J Mol Biol. 2019 May 31;431(12):2331-2342. doi: 10.1016/j.jmb.2019.04.040. Epub 2019 May 6.

DOI:10.1016/j.jmb.2019.04.040
PMID:31071328
原文链接:https://pmc.ncbi.nlm.nih.gov/articles/PMC6554058/
Abstract

There are two paralogous Escherichia coli phosphotransferase systems, one for sugar import (PTS) and one for nitrogen regulation (PTS), that utilize proteins enzyme I (EI) and HPr, and enzyme I (EI) and NPr, respectively. The enzyme I proteins have similar folds, as do their substrates HPr and NPr, yet they show strict specificity for their cognate partner both in stereospecific protein-protein complex formation and in reversible phosphotransfer. Here, we investigate the mechanism of specific EI:NPr complex formation by the study of transient encounter complexes.

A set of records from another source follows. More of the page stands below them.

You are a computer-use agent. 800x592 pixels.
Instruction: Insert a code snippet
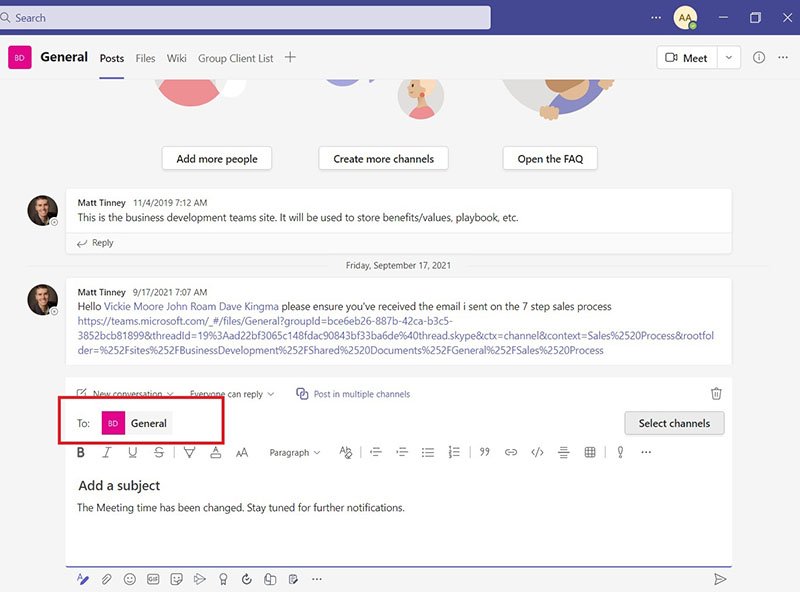(537, 453)
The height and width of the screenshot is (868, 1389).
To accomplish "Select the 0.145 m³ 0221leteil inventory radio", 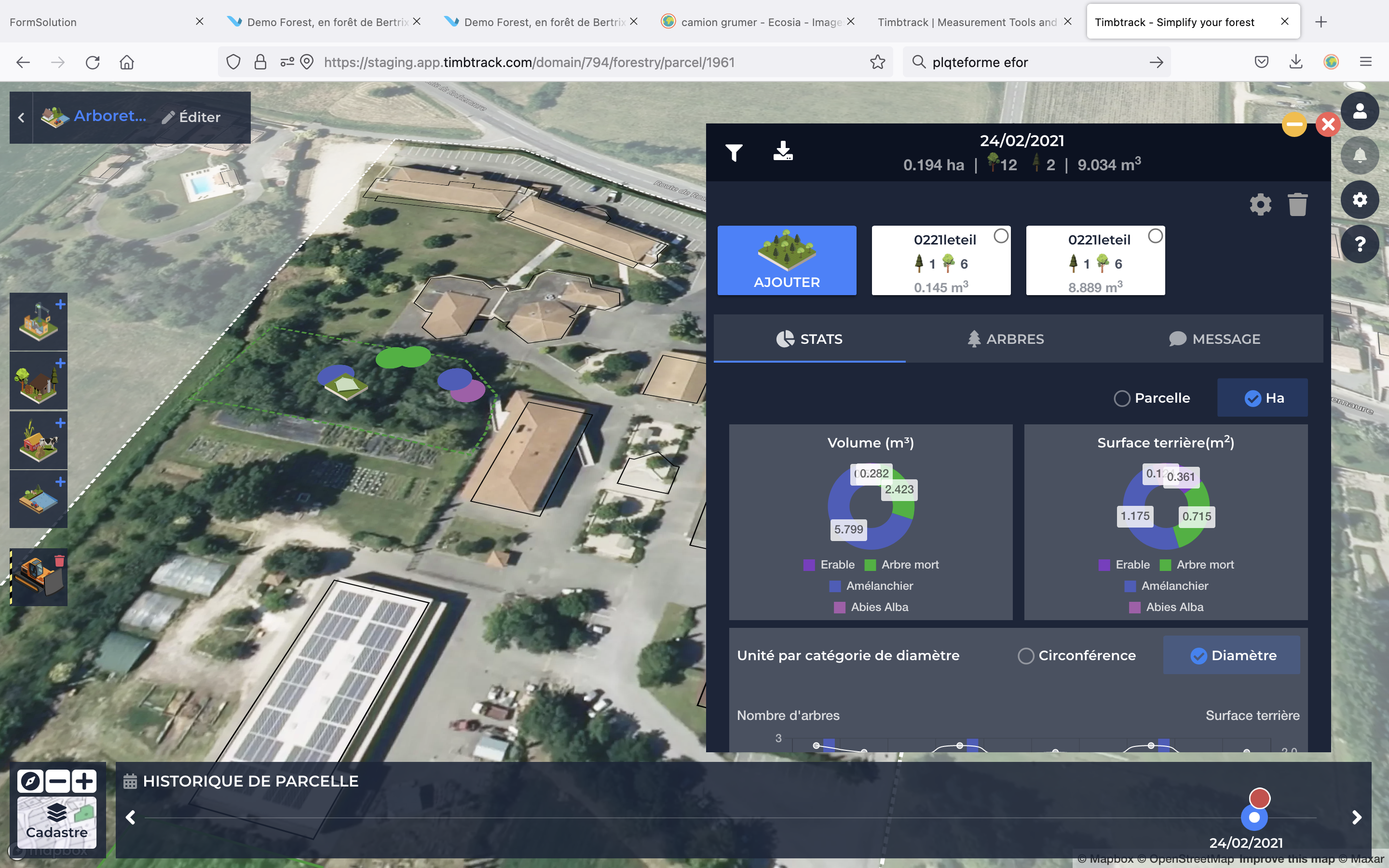I will click(1001, 236).
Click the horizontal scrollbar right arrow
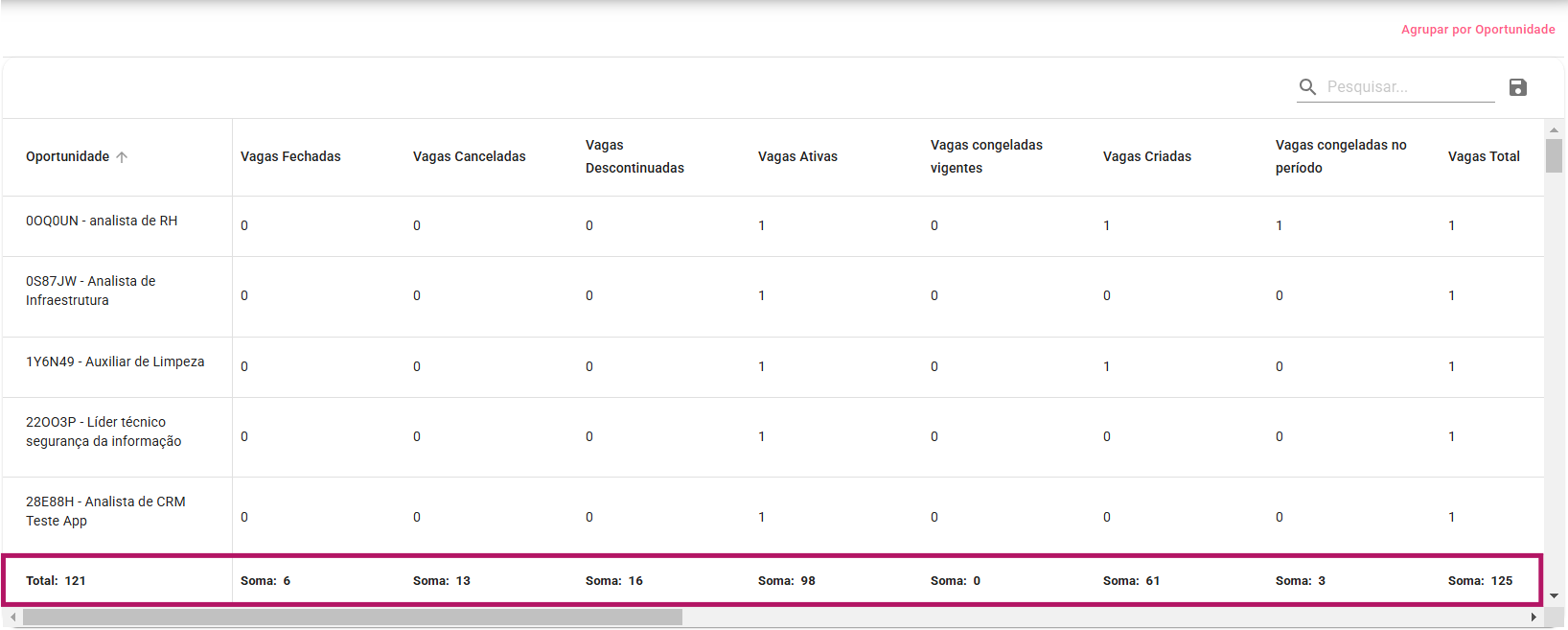The height and width of the screenshot is (630, 1568). coord(1533,617)
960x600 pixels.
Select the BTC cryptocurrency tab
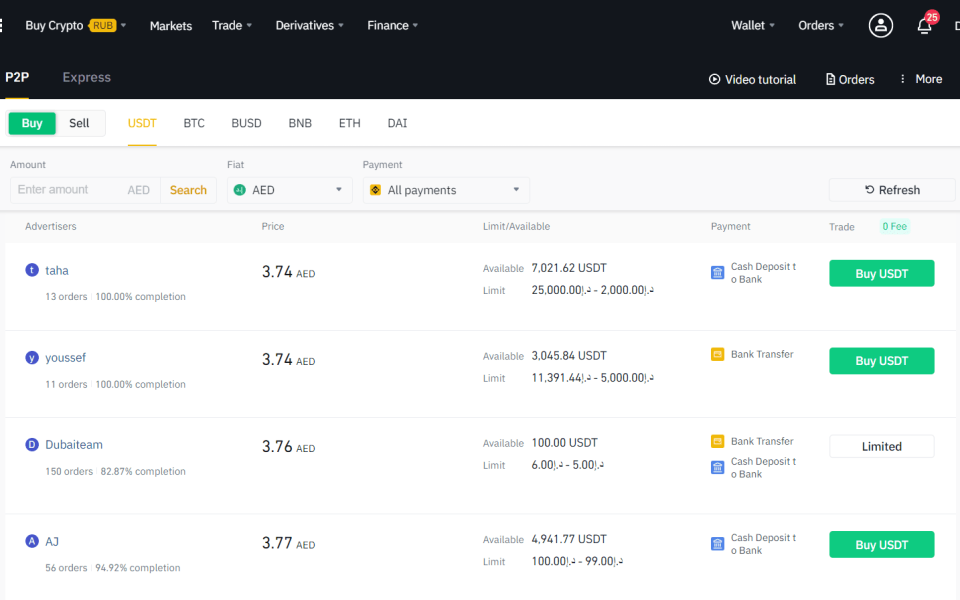(193, 123)
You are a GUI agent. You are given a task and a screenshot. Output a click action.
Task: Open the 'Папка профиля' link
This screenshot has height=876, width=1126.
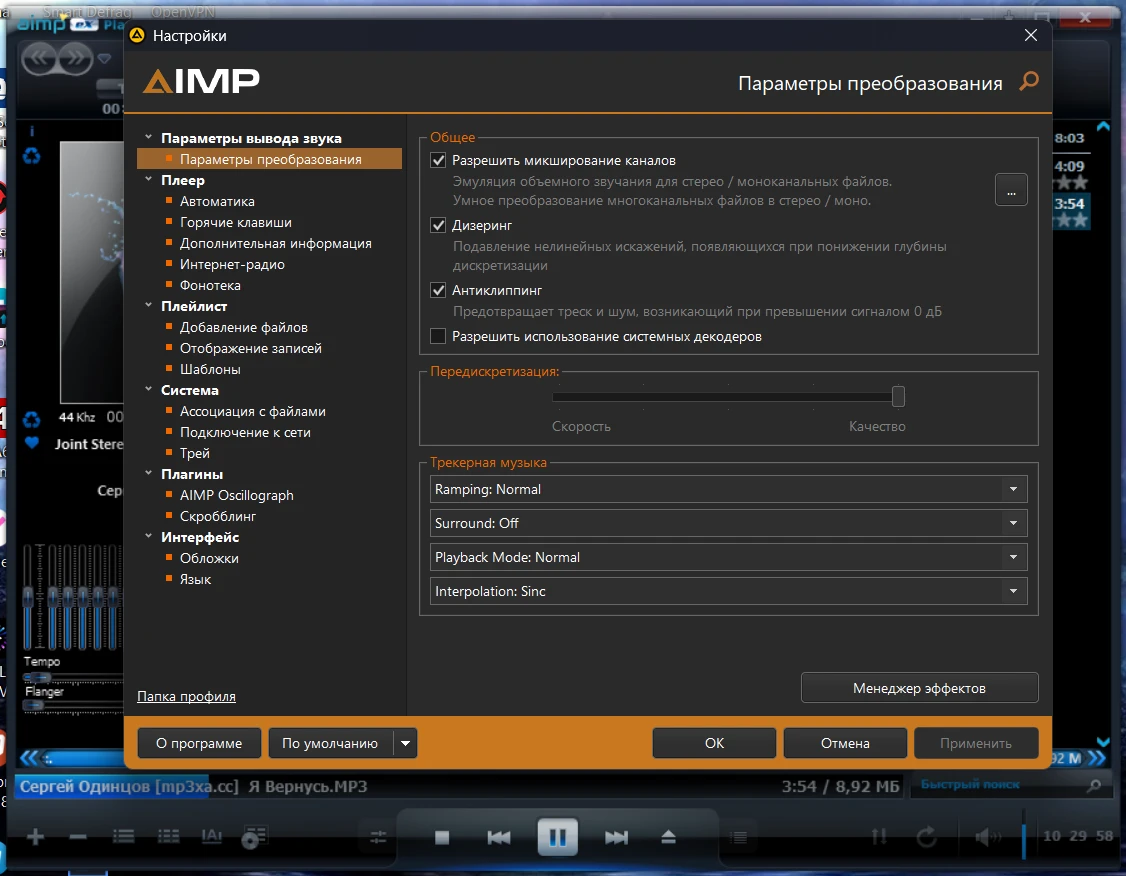pos(186,696)
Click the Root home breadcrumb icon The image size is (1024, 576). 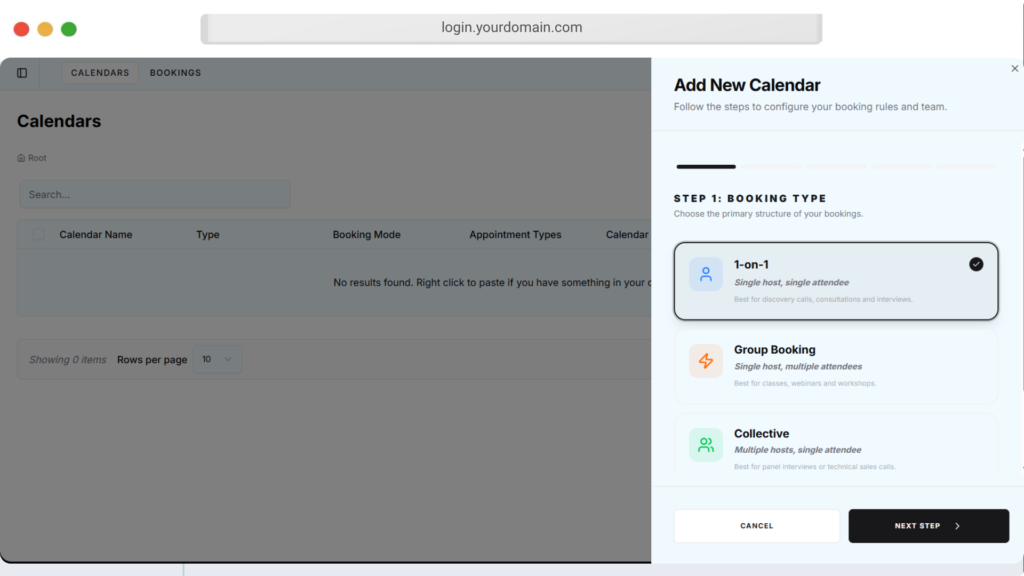21,158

NMR paramagnetic relaxation enhancement experiments demonstrated transient encounter complexes of EI not only with the expected partner, NPr, but also with the unexpected partner, HPr. HPr occupies transient sites on EI but is unable to complete stereospecific complex formation. By occupying the non-productive transient sites, HPr promotes NPr transient interaction to productive sites closer to the stereospecific binding site and actually enhances specific complex formation between NPr and EI. The cellular level of HPr is approximately 150 times higher than that of NPr. Thus, our finding suggests a potential mechanism for cross-regulation of enzyme activity through formation of competitive encounter complexes.

摘要

大肠杆菌中有两个旁系同源的磷酸转移酶系统,一个用于糖摄取(PTS),另一个用于氮调控(PTS),它们分别利用酶 I(EI)和 HPr 以及酶 I(EI)和 NPr。酶 I 蛋白具有相似的折叠结构,其底物 HPr 和 NPr 也是如此,但它们在立体特异性蛋白-蛋白复合物形成和可逆磷酸转移中对其同源伴侣表现出严格的特异性。在这里,我们通过研究瞬时相遇复合物来研究特定 EI:NPr 复合物形成的机制。NMR 顺磁松弛增强实验表明,EI 不仅与预期的伴侣 NPr 形成瞬时相遇复合物,还与意外的伴侣 HPr 形成瞬时相遇复合物。HPr 占据 EI 上的非生产性瞬时位点,但无法完成立体特异性复合物形成。通过占据非生产性瞬时位点,HPr 促进 NPr 瞬时相互作用到更接近立体特异性结合位点的生产性位点,并实际上增强了 NPr 和 EI 之间的特异性复合形成。HPr 的细胞水平大约是 NPr 的 150 倍。因此,我们的发现表明,通过形成竞争性相遇复合物,可能存在一种交叉调节酶活性的机制。